Back from Ukraine, Karine Meaux, Head of the International Solidarity Department of Fondation de France, gives an update on the local situation and the actions undertaken.
You have just returned from a field mission in Ukraine. How can you describe the situation there?
This is our fourth mission in the area since the beginning of the conflict in Ukraine last February. After visits to Poland, Romania and Moldova, we went this time to the Western part of Ukraine, in the vicinity of Lviv, Ivano-Frankivsk and Uzhgorod, areas relatively far from the fighting. The estimates show that there are 7 to 8 million internally displaced people, which is huge. Now, after 4 months of conflict, Ukrainians who had fled their country are starting to return. The pressure on reception centers and housing will increase because many homes have been destroyed in the East and South of the country. On the operational side, local actors provide 99% of the aid: organizations and many volunteers. However, the vast majority of the funds mobilized go to UN agencies. For its part, Fondation de France has chosen to prioritize aid to existing local structures in the field ; two thirds of the funds committed have been allocated to them at this stage, the remaining supporting European structures operating on the ground.

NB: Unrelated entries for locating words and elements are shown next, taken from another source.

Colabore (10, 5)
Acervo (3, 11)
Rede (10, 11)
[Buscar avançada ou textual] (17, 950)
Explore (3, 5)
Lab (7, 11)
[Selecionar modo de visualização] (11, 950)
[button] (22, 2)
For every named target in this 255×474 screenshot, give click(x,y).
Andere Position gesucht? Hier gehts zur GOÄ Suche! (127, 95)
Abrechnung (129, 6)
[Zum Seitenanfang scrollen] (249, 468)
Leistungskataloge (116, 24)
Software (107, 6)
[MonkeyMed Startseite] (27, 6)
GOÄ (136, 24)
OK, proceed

What type of actions does Fondation de France support?
Our two main priorities are humanitarian aid and the defense of human rights. Thanks to Operation Solidarity Ukraine, which has raised more than 14 million euros, we currently support 32 projects, half of which are in Ukraine. The purpose of this trip was precisely to meet the organizations we are working with, to see which difficulties they are facing and how the actions are carried out. We also wanted to identify the needs that remain to be covered. We went to the Arena stadium in Lviv, which has been transformed into a vast dispatch center co-managed by the East Europe Foundation. We went to a site of Eco villages where people made vulnerable by the war are accommodated to find respite. In Oujhorod we met volunteers of the Carpathian Foundation who take care of the reception center where Ukrainian and Roma families are accommodated. We also support Magnolia, a Ukrainian association that informs and investigates about the disappearance of children. It has received as many calls in two months as in the previous 20 years! Some families have been broken up and are still looking for their children.

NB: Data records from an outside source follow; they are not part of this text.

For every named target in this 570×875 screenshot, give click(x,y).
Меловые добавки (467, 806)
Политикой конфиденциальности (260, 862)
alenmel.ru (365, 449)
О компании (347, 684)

What new needs have you been able to identify and how do you plan to address them?
There is a lot to do! In the immediate outlook, we are working with the committee members on activity projects for children who are on school vacations. We need to provide them with time to catch up on their schooling, psychological support, but also lighter activities that will allow them to return to their childhood and to integrate into their new host territory, in preparation for the new school year. We will also continue to support the professional integration of women and continue our mobilization to allow the most disadvantaged people, such as minorities or the elderly, disabled, to be welcomed and kept safe. Another issue will be the housing for displaced persons or those who return to their country but no longer have a place to live. We will probably support rehabilitation/reconstruction aid projects, carefully selecting projects to avoid the pitfall of building temporary housing too quickly, in which people will stay for years and which will quickly become unhealthy. Finally, we are also going to strengthen support for refugees in France, approximately 100,000 have arrived from Ukraine, and particularly for students, researchers and artists.